*** Opening of Given text ***

Stocks for after coronavirus

Boris Johnson has announced a plan to get out of lockdown. Is now the time to invest in hospitality?

After a year of working from home, DIY haircuts and Joe Wicks home workouts, Boris Johnson has announced a roadmap out of lockdown. Soon enough we’ll be sitting in pub gardens sipping cold pints. But what does it mean for the stock market?

The hospitality sector took a battering in the coronavirus stock market crash of 2020 and, on the whole, it’s not seen much recovery since. But with the world (or at least the UK) opening up again in the coming months, should we expect to see these stocks climb back up again?

What’s on the roadmap?

On February 22 2021, Boris Johnson announced the details of the government’s roadmap out of lockdown in England, starting with schools reopening on March 8.

Some key dates on the roadmap include:

  • March 8. Schools re-open
  • March 29. Rule of six – 2 families will be allowed to meet outside, including gardens. Outdoor sports facilities reopen.
  • April 12. Pubs reopen (outdoor only), non-essential retail, hairdressers and gyms reopen.

*** Close of Given text ***

- **Work instruction 1**: Return the article on stocks after coronavirus word for word, from "Some key dates" to "sports facilities reopen.".
- **Work instruction 2**: According to the article on stocks after coronavirus, why might hospitality stocks be expected to climb back up? Answer in one to three sentences.

*** Opening of Data extract ***

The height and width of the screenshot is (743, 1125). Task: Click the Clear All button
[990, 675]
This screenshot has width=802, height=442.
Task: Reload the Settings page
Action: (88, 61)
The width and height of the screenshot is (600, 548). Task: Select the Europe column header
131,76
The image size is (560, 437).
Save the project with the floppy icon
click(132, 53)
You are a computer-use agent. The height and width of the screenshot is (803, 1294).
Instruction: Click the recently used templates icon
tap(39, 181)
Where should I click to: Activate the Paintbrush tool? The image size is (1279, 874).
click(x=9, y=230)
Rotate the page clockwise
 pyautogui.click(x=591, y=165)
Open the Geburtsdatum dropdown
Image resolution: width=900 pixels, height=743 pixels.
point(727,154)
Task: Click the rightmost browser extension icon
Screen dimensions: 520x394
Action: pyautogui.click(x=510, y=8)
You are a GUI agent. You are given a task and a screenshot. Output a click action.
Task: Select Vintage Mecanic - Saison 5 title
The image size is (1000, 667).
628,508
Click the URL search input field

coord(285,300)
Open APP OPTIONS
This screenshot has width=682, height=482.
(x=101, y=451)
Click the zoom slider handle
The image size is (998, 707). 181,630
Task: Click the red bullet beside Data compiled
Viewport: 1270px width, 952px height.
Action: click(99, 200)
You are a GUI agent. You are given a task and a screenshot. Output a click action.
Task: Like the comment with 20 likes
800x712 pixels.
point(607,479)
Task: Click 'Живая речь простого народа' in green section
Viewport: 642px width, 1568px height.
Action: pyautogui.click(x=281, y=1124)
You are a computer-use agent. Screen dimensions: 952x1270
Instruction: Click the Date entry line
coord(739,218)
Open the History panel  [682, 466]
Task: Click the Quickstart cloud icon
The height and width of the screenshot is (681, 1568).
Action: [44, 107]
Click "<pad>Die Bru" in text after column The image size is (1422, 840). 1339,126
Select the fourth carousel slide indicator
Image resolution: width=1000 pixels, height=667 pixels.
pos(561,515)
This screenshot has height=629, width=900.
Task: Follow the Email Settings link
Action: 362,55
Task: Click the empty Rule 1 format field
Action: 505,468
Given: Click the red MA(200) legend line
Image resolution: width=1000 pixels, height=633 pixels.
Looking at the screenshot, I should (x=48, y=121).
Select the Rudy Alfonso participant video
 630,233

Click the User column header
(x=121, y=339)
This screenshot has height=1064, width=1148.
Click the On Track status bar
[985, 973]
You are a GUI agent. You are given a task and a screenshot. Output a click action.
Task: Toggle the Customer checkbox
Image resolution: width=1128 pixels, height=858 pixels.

*** Close of Data extract ***

- **Your solution 1**:
Some key dates on the roadmap include:

  • March 8. Schools re-open
  • March 29. Rule of six – 2 families will be allowed to meet outside, including gardens. Outdoor sports facilities reopen.

- **Your solution 2**: The hospitality sector took a battering in the 2020 coronavirus crash and has seen little recovery since. The article suggests these stocks might climb back because the world, or at least the UK, is opening up again in the coming months.